Team IDs mechanism underlying rare children’s blood cancer

Jan. 25, 2022

Researchers have identified a mechanism through which two antiviral genes, when mutated, promote a childhood cancer called pediatric myelodysplastic syndrome (MDS), according to a news release from the University of Texas Health Science Center at San Antonio (UT Health San Antonio).

Researchers from UT Health San Antonia, Oklahoma State University, and Cornell University collaborated on the study, which was published in Proceedings of the National Academy of Sciences.

When normal, the genes, called SAMD9 and SAMD9L, suppress tumor formation and help protect against virus infection. They are effective and selective sentinels.

“Normally those two genes are silent in the cells, only becoming activated when they encounter infection,” said senior author Yan Xiang, PhD, Professor of Microbiology, Immunology and Molecular Genetics at UT Health San Antonio. “However, if an individual has a mutation in these two genes, they are turned on, even without infection. And that can create a lot of diseases.”
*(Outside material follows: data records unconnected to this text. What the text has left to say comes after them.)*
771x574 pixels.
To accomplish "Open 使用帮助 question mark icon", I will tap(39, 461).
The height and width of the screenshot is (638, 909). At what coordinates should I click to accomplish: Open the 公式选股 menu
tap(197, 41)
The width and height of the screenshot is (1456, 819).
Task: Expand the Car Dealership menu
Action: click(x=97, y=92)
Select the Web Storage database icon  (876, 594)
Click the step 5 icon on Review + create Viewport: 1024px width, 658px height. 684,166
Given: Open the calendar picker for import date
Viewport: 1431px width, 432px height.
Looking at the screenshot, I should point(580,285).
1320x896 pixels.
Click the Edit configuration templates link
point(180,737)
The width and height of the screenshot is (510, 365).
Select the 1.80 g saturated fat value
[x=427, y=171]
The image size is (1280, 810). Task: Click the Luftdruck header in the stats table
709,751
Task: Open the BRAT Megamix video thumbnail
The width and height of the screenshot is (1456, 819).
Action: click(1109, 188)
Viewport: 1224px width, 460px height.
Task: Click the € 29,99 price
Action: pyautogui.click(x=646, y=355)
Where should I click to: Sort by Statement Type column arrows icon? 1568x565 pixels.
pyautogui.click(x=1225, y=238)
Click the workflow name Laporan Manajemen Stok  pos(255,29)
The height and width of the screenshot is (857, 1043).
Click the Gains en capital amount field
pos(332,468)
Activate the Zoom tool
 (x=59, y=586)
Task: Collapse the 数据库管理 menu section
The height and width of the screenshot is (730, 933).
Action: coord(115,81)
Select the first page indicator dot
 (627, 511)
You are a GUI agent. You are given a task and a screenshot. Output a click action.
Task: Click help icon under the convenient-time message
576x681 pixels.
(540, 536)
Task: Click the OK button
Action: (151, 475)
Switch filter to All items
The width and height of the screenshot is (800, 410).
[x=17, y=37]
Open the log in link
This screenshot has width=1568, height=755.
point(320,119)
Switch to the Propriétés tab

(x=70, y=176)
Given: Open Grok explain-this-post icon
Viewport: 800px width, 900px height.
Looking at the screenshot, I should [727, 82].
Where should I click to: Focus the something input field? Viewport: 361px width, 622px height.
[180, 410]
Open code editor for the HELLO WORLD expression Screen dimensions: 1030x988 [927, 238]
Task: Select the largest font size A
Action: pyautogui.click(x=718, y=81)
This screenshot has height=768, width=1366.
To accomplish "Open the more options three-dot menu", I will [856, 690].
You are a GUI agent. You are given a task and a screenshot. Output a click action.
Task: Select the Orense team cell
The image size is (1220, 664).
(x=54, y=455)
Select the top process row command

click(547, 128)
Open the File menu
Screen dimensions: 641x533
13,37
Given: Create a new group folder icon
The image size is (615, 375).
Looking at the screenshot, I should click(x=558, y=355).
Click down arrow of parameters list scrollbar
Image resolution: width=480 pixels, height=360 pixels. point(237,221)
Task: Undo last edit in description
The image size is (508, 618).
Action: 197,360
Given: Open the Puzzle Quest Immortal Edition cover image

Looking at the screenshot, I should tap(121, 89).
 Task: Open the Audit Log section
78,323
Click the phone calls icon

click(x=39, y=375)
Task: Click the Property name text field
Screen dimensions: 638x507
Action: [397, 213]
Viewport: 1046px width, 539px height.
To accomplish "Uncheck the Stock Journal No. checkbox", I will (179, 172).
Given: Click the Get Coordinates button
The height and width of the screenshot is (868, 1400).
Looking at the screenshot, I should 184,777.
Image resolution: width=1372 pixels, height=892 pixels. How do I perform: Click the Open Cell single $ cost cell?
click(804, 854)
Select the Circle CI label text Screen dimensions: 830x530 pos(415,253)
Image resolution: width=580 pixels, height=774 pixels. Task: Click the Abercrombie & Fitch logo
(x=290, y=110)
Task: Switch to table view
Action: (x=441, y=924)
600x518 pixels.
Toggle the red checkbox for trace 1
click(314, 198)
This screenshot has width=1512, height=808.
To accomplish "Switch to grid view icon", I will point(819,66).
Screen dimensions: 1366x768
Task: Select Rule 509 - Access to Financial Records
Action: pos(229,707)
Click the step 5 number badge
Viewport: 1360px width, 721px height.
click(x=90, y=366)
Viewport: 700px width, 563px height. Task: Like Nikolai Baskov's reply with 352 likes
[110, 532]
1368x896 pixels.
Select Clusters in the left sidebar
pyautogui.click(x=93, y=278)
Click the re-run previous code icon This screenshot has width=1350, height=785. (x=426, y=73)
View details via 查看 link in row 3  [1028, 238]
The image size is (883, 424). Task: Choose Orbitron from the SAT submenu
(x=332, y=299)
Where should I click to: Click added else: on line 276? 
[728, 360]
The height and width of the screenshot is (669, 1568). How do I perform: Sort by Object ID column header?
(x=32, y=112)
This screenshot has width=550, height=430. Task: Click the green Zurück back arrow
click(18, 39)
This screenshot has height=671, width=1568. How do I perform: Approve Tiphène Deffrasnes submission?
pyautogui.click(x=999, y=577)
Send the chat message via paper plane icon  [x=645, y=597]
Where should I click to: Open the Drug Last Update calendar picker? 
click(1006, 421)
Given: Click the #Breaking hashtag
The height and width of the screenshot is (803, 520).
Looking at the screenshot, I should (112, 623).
Since 2017, studies have found that about 8% of pediatric MDS patients have mutations in the two genes. That makes SAMD9/SAMD9L errors the most common currently known cause of MDS in children. These children have fewer immune cells than normal and a high tendency to develop acute myeloid leukemia.

The new study contributes two key findings:

  • Patient-derived SAMD9/SAMD9L mutations cause a stall in protein synthesis in cells and prompt a stress response to abnormal protein synthesis. This could largely explain why children with the mutations have the underdeveloped immune system. Other studies in the last few months have hinted at protein synthesis as the problem.
  • SAMD9 and SAMD9L proteins have a specific region that is very critical for their function. When the researchers deactivated this region, they stopped the toxic effects of the mutated proteins.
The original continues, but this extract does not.